Ieder kind is wel eens bang in bed of heeft een enge droom. Dat wordt meestal minder als je kind ouder wordt.
Bang in de slaapkamer
Peuters en kleuters weten nog niet altijd het verschil tussen werkelijkheid en fantasie. Ze zijn elke dag bezig om mensen en gebeurtenissen steeds beter te leren begrijpen. Maar soms zijn de dingen anders dan ze denken. Je peuter weet bijvoorbeeld dat een knuffelbeer niet zelf beweegt of praat. Daarom kan je kind ineens heel bang zijn van iemand die verkleed is als grote knuffelbeer. Je kind weet misschien nog niet dat er een echt mens in dat berenpak zit. En als het dat wel weet, vindt het dat soms nog steeds heel eng.
Ook kan je kind denken dat er iets engs in de slaapkamer is. Kijk dan samen eens goed rond en praat met je kind over de angst. Bewegen er schaduwen van buiten over de muren? Ziet een pop er in het halfdonker misschien eng uit? Misschien zorgt de wind voor enge geluiden. Bekijk of je iets tegen die geluiden kunt doen. Een tochtstrip plaatsen bijvoorbeeld. Of geef het geluid een andere betekenis, alsof het muziek is.
Soms is de angst alleen maar een gevoel of een gedachte, zonder dat er echt iets te zien is in de kamer. Of je kind vindt steeds iets anders eng. Bedenk dan samen met je kind hoe je die angstige gedachte of dat angstige gevoel uit de kamer weg kunt krijgen. Bijvoorbeeld door het ‘weg te jagen’, weg te blazen op een wolk of weg te sturen met de post.
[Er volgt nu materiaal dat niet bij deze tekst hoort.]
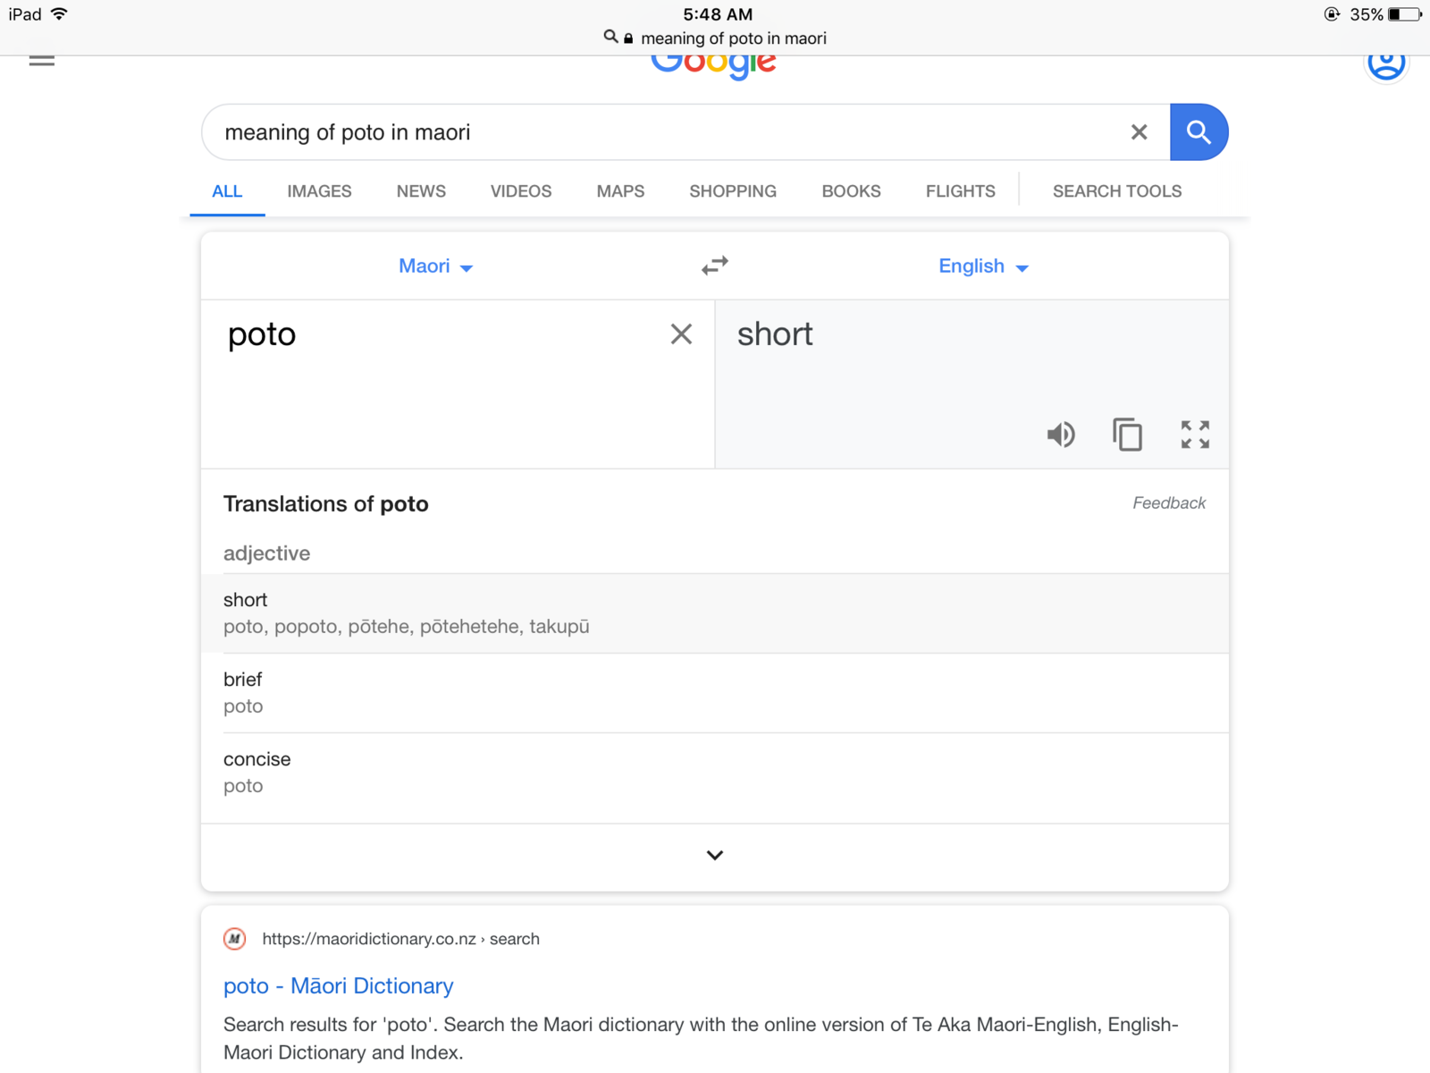Swap translation languages
The height and width of the screenshot is (1073, 1430).
(x=715, y=266)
Misschien vindt je kind een nachtlampje fijn? Als je kind wat ouder is, wil het dit waarschijnlijk niet meer.
Dromen en nachtmerries
Je peuter maakt veel mee op een dag. En daar kan je kind over gaan dromen. Misschien wordt je kind soms huilend of paniekerig wakker. Het is belangrijk dat je je kind na een akelige droom of nachtmerrie geruststelt.
Slaaptekort vergroot de kans op nachtmerries. Zorg daarvoor voor voldoende slaap bij je kind, door bijvoorbeeld een vaste slaaptijd en een vast slaapritueel.
Wat zijn nachtangsten?
Nachtangst is iets anders dan een nachtmerrie. Het komt vooral voor bij kinderen tussen drie en twaalf jaar, maar soms ook bij jongere of oudere kinderen. Bij nachtangst is je kind niet wakker maar zit wel rechtop met opengesperde ogen en gilt van angst. Het komt meestal rond hetzelfde tijdstip terug: een half uur tot drie uur na het inslapen en duurt 10 tot 30 minuten.
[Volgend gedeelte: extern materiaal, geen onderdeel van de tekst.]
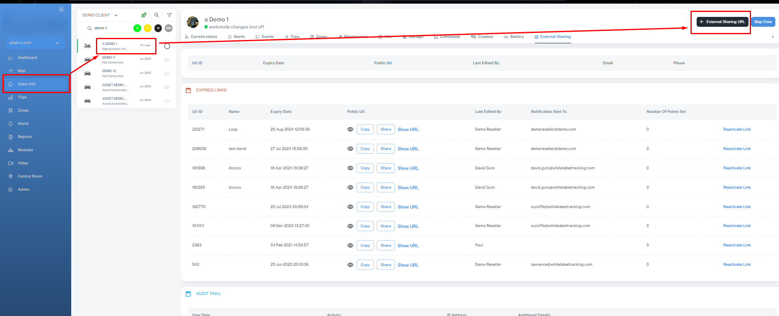The height and width of the screenshot is (316, 779).
Task: Click the tow truck icon for A DEMO 1
Action: click(x=87, y=46)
Hoe reageer je op nachtangsten?
Maak je kind niet wakker. In gesprek gaan heeft ook geen zin. Je kunt het best je kind vasthouden en troosten tot het weer rustig is. Dan gaat je kind weer verder slapen. Als je kind het niet prettig vindt als je het vasthoudt, ga dan in de buurt zitten en praat op een rustige en kalmerende toon. De volgende ochtend herinnert je kind zich er niets meer van.
Hoe voorkom je nachtangsten?
Waarschijnlijk heeft de rijping van de hersenen ermee te maken dat je kind nachtangst heeft. Spanning en slaaptekort kunnen ervoor zorgen dat je kind nachtangsten krijgt. Zorg daarom voor vaste bedtijden en voldoende nachtrust. Een peuter slaapt per nacht ongeveer 10 tot 12 uur. Rust en regelmaat overdag kunnen ook helpen. Heeft je kind vaak last van nachtangsten? Dan kun je je kind een kwartier voordat je ze verwacht even uit bed halen, bijvoorbeeld om te plassen. Soms voorkomt dit de nachtangst.
Als je kind ouder wordt gaat nachtangst vanzelf over, je hoeft je er geen zorgen om te maken. Het kan er heel angstig uitzien, maar je kind wordt rustiger als jij als ouder rustig kan blijven.